TASK GOAL:
When you restate the entries that follow, keep every word exactly and drop the pictures.
—————
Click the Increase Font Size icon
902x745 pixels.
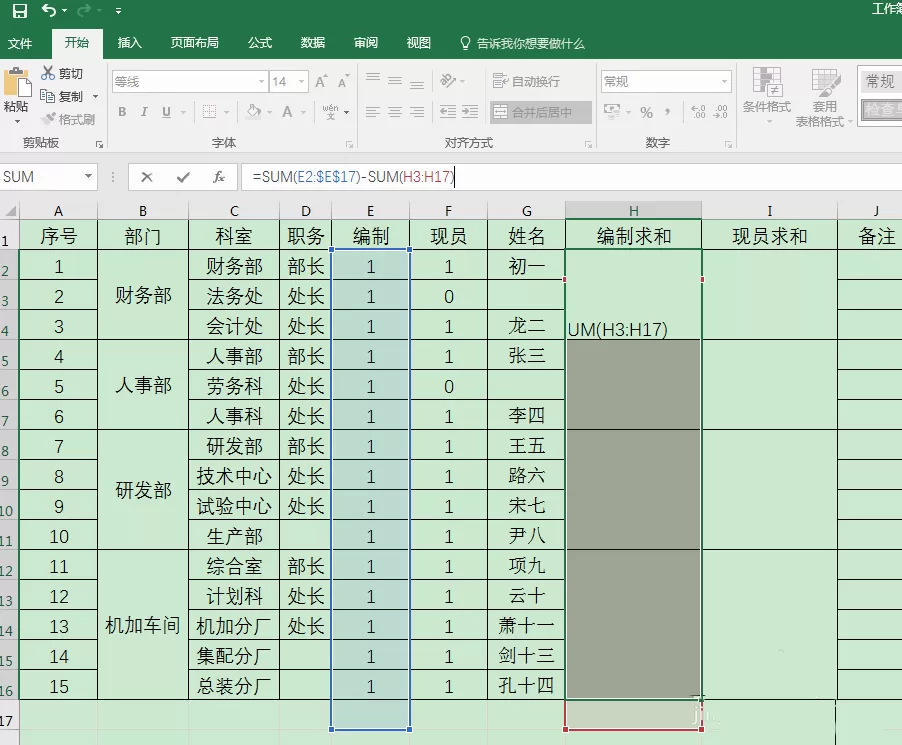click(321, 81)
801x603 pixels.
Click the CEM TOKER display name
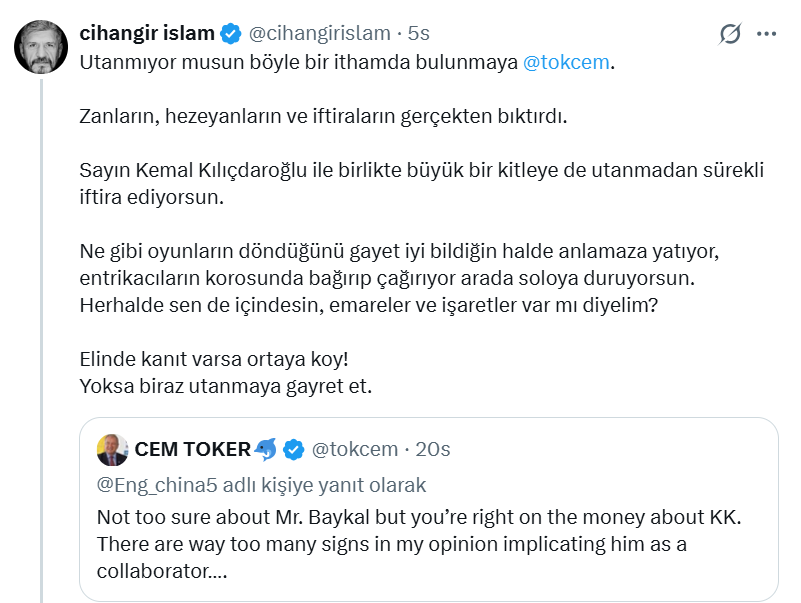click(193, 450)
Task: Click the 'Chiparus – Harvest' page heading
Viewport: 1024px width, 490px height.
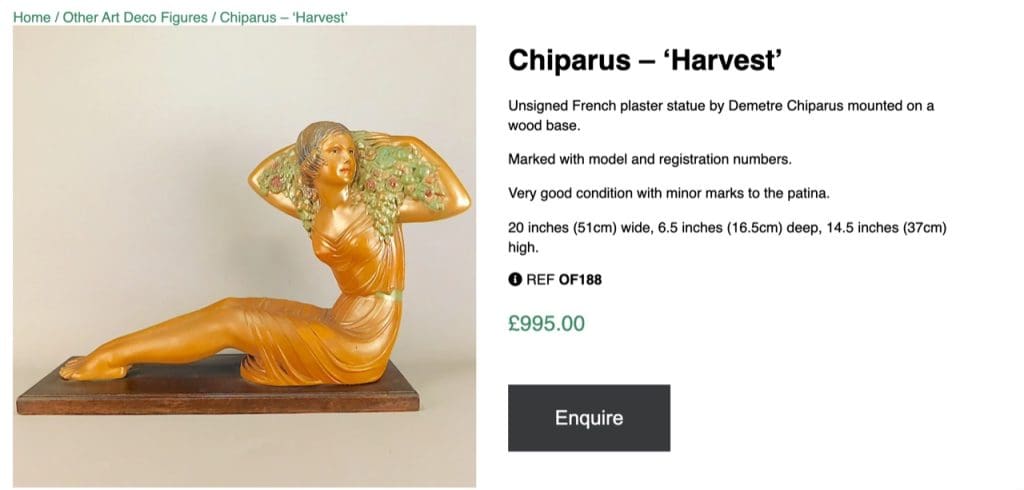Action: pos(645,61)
—————
EXPECTED ANSWER:
Click the Increase Font Size icon
902x745 pixels.
click(321, 81)
801x603 pixels.
Click the CEM TOKER display name
click(193, 450)
Task: Click the 'Chiparus – Harvest' page heading
Viewport: 1024px width, 490px height.
Action: pos(645,61)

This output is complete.